The first session dealt with the concept of bioprospecting and the “discovery” phase as defined in the act. The specific question was, “where / when does the discovery phase end?” The view from industry, and the proposal that will be tabled at the Forum, is that bioprospecting ends at the raw material, or maybe, at the ingredient level – but not at product level. At present, the act views cosmetic / product formulation development as bioprospecting. In other words, the act sees any new application of the biomaterial, on any level in the value chain, as bioprospecting. The view from industry is that the value chain can be divided into three distinct levels, ie, raw material; ingredients and products. Activities that relate to the use of ingredients should not be seen as bioprospecting.
At this stage one must try to understand what the act wants to achieve by including all “development” as bioprospecting. It relates to “fair and equitable benefit sharing”, which is a primary objective of the Nagoya protocol. Bioprospecting, as defined in the act, provides the regulator insight into the value (in the broad sense) that a biomaterial is unlocking – and an opportunity to facilitate benefit sharing. Industry contends that there are many alternative ways to facilitate benefit sharing that does not depend on this very onerous definition of bioprospecting.

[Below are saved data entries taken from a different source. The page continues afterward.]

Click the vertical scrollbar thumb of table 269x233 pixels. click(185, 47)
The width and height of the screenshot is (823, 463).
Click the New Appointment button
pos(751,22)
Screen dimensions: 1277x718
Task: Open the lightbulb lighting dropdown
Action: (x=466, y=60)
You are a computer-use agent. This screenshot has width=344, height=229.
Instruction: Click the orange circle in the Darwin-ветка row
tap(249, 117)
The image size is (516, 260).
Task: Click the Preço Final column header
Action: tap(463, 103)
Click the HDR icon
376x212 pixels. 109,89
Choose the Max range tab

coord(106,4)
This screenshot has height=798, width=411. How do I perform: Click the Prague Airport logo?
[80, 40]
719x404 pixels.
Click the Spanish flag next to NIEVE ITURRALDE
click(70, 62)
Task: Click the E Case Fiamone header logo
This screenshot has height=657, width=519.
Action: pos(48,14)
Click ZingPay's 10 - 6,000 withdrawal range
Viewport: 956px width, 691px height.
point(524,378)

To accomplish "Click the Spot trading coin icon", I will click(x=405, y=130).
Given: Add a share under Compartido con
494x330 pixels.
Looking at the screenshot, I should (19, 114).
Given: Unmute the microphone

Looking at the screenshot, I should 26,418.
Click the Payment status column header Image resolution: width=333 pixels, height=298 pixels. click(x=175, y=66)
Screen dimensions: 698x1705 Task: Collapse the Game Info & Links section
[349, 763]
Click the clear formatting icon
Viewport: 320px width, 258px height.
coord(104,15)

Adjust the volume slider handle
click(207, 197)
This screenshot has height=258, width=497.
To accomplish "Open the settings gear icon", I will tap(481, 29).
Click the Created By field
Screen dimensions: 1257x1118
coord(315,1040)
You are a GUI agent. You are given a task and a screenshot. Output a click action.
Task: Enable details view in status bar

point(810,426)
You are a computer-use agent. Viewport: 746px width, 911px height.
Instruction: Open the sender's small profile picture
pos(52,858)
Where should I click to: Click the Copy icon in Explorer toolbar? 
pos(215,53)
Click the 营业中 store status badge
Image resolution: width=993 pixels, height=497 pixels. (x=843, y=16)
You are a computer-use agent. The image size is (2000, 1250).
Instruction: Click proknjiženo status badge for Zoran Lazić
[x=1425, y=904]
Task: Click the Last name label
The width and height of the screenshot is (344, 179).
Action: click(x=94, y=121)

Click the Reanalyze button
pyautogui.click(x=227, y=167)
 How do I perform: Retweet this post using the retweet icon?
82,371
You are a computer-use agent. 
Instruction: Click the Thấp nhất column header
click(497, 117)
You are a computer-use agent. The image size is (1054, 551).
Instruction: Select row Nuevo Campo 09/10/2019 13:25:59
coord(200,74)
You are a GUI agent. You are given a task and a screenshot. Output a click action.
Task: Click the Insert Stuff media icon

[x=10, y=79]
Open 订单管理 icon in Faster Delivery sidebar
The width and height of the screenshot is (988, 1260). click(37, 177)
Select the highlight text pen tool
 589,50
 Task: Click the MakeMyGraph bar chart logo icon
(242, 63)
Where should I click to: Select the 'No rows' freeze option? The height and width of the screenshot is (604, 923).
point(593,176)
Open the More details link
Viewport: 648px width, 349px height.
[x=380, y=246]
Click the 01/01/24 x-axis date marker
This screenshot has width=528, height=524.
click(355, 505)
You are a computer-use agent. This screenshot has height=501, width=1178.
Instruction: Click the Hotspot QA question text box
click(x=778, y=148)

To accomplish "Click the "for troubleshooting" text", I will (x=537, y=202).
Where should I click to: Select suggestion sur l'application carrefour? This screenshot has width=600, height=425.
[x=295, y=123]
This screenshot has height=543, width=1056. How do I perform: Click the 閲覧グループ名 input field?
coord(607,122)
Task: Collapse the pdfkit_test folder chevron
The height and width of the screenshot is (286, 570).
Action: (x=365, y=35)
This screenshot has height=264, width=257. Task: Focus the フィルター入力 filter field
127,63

It soon became clear that “fair and equitable benefit sharing” and how it relates to TK, (Traditional Knowledge), was the big elephant in the room. What is fair and equitable benefit sharing, and how does it relate to TK? On the one hand, there is a strong view that benefit sharing is ONY relevant if there is TK. On the other hand, there is the view that Nagoya has a “Corporate Social Responsibility” approach, which require community uplifting for all bio-value chain activities. We had an offline discussion with a legal expert in this field who, if my understanding is correct, is clear that, “No TK no benefit sharing”.
Based on the assumption of, “No TK no BS”, industry proposed that BABS be modified to clearly separate material transfer matters from benefit sharing matters. The MTA (Material Transfer Agreement) should be renamed to a Trade Agreement, which includes the standard, commercial, aspects of a supplier / customer agreement. Value created in the bio-valuechain though a series of Trade Agreements is on a “fail value” basis – driven by supply and demand forces. Where an indigenous community is involved in the value chain, they will benefit.
Industry proposed that, where, and if, TK is relevant at ANY point along the bio-value chain, BSAs (Benefit Sharing Agreements) should be put in place. BSAs aims to reward the holders for the use of their TK. It may be seen as a form of “royalty” payments for the rights to “indigenous Intellectual property”. It is important to not at this point that BSAs need not be purely based on monetary rewards and need not be negotiated on a one-on-one basis. It is at this point that BABS needs to create space for each industry to develop “best-practice” approaches to deal with TK and BS.
It was evident from the work sessions that the industries around the table are quite diverse and have unique requirements and suggestions for developing a benefit sharing regime for their respective industries. The chair of the work session on best practice was given a clear mandate to make sure that provision for industry best practice is made in the BABS regulation. (and NEMBA act if required)
This post is getting a bit long, so I will post again on permitting and on the issue of TK.